Request:
Output a verbatim section of the enterprise IT text below, beginning at the words "The management of" and stopping after the words "wider business strategy.".

Excerpted text:
-------

Technology - USA (2021-03)

(Antfer) #1

ENTERPRISE IT


ALL CHANGE
And vendors themselves are changing.
Whereas once they positioned themselves
as transactional partners – you spend, but
you save – the new playbook cuts them
to different lengths. Those transactional
partnerships survive, but have become
secondary (even tertiary) to deeper
relationships with ongoing vendors who
continue to offer more breadth and benefit
in a consolidated product, or strategic
partners, whose products and services help
a given company to achieve its strategic goals.
The management of this tiered system of
vendors is a tricky balance, not least because
of the complexity. And companies will see
short-term (actual) costs rise as they employ
manpower and software to examine their
options and the fruits of their decisions.
Where a multi-vendor approach is taken,
costs will again be higher. You can’t balance
risk by hedging. Longer range forecasting and
disaster planning should be able to justify
the case for higher spend, and should be
considered part of a wider business strategy.
Most importantly of all, KPIs must be set to
identify the ongoing success or otherwise
of any given vendor relationship.

-------

Recorded information:
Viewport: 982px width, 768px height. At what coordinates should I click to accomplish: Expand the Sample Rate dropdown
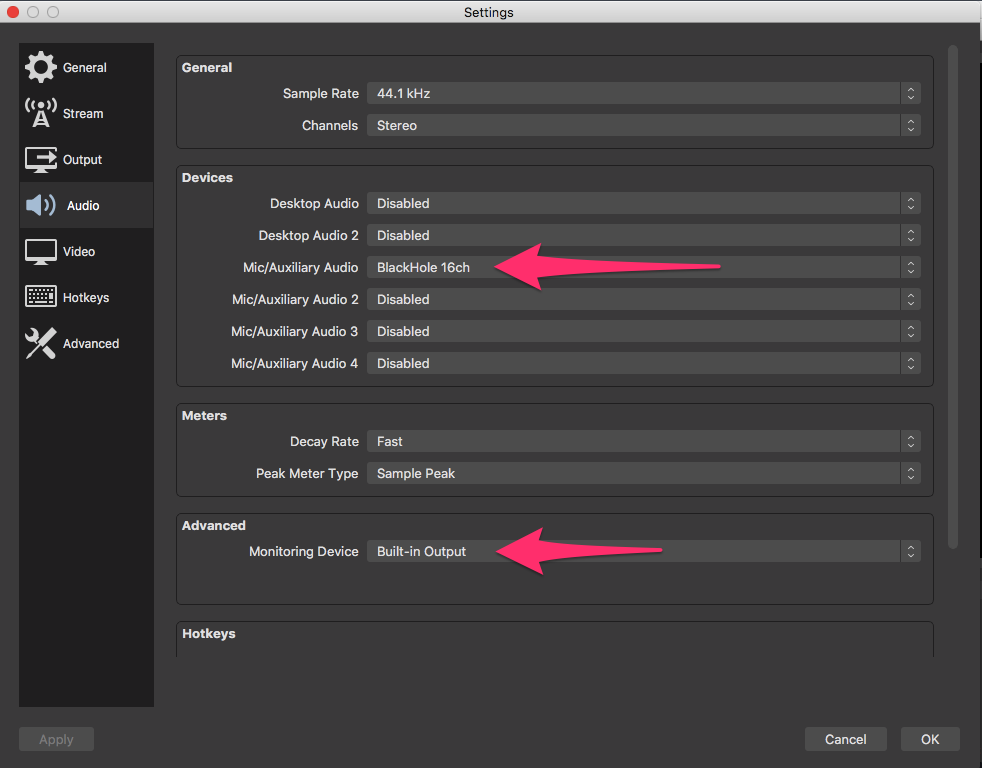click(x=643, y=93)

-------

Correct result:
The management of this tiered system of
vendors is a tricky balance, not least because
of the complexity. And companies will see
short-term (actual) costs rise as they employ
manpower and software to examine their
options and the fruits of their decisions.
Where a multi-vendor approach is taken,
costs will again be higher. You can’t balance
risk by hedging. Longer range forecasting and
disaster planning should be able to justify
the case for higher spend, and should be
considered part of a wider business strategy.